The L-threonate carrier forms stable complexes with magnesium and transports it across the blood-brain barrier via specific transporters more effectively than inorganic magnesium salts or other chelated forms. Once in the brain, magnesium acts as a voltage-dependent blocker of the NMDA receptor channel at the physiological magnesium binding site within the ion pore, preventing excessive calcium influx and glutamate-mediated excitotoxicity. Magnesium also serves as a cofactor for over 300 enzymes including those involved in neurotransmitter synthesis (tyrosine hydroxylase, glutamic acid decarboxylase), ATP production (creatine kinase, pyruvate kinase), and DNA/RNA polymerase. Elevated brain magnesium enhances synaptic density and plasticity in the hippocampus and prefrontal cortex, likely through CREB-mediated gene expression and increased density of postsynaptic AMPA receptors.

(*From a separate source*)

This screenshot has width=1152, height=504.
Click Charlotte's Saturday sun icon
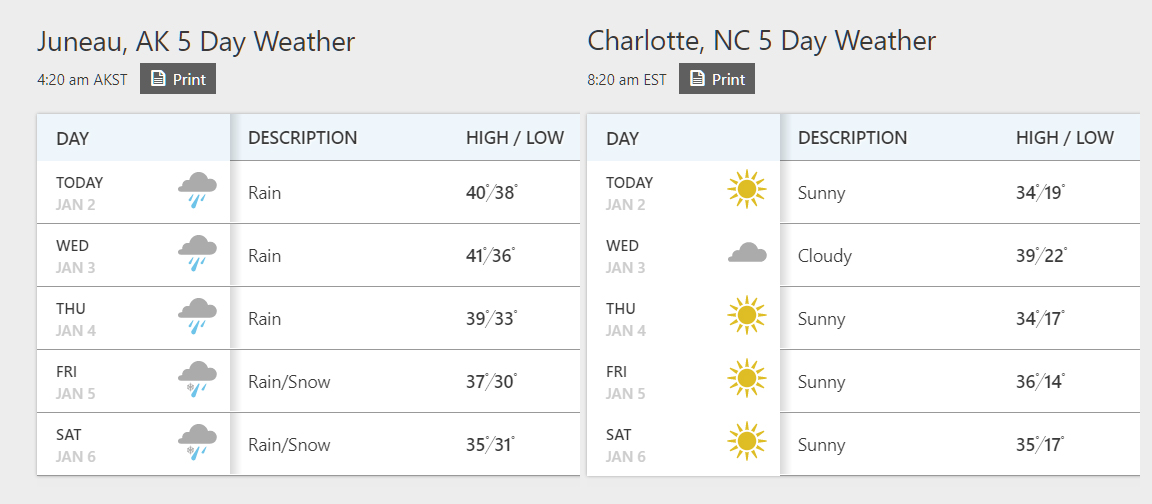746,442
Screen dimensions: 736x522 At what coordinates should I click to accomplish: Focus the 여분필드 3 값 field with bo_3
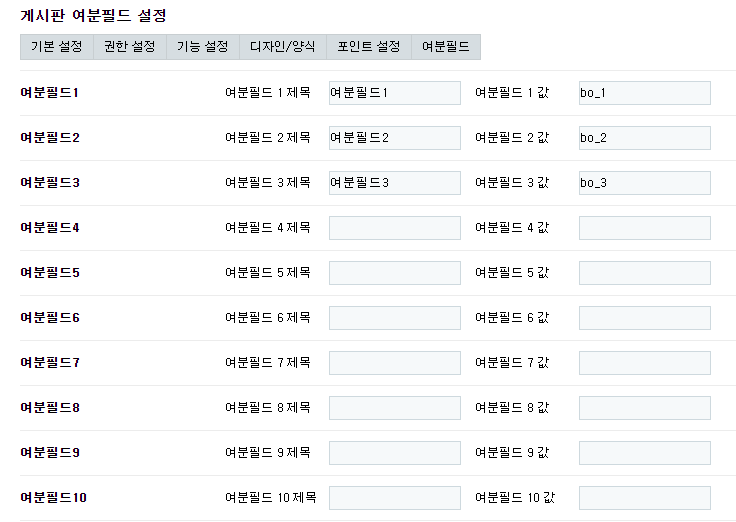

NAC is deacetylated to cysteine, the rate-limiting substrate for glutathione synthesis via gamma-glutamylcysteine synthetase and glutathione synthetase. Glutathione (GSH) is the primary intracellular antioxidant in neurons, neutralizing reactive oxygen species and maintaining redox balance. NAC also activates the cystine-glutamate antiporter (System Xc-, composed of SLC7A11 and SLC3A2 subunits), which exchanges extracellular cystine for intracellular glutamate in a 1:1 ratio. This non-vesicular mechanism modulates extrasynaptic glutamate levels, reducing NMDA receptor overactivation and excitotoxicity. The glutamate-modulating effect explains NAC's promise in OCD (reducing corticostriatal glutamate hyperactivity), addiction (normalizing nucleus accumbens glutamate after drug exposure), and neurodegenerative conditions involving glutamate dysregulation.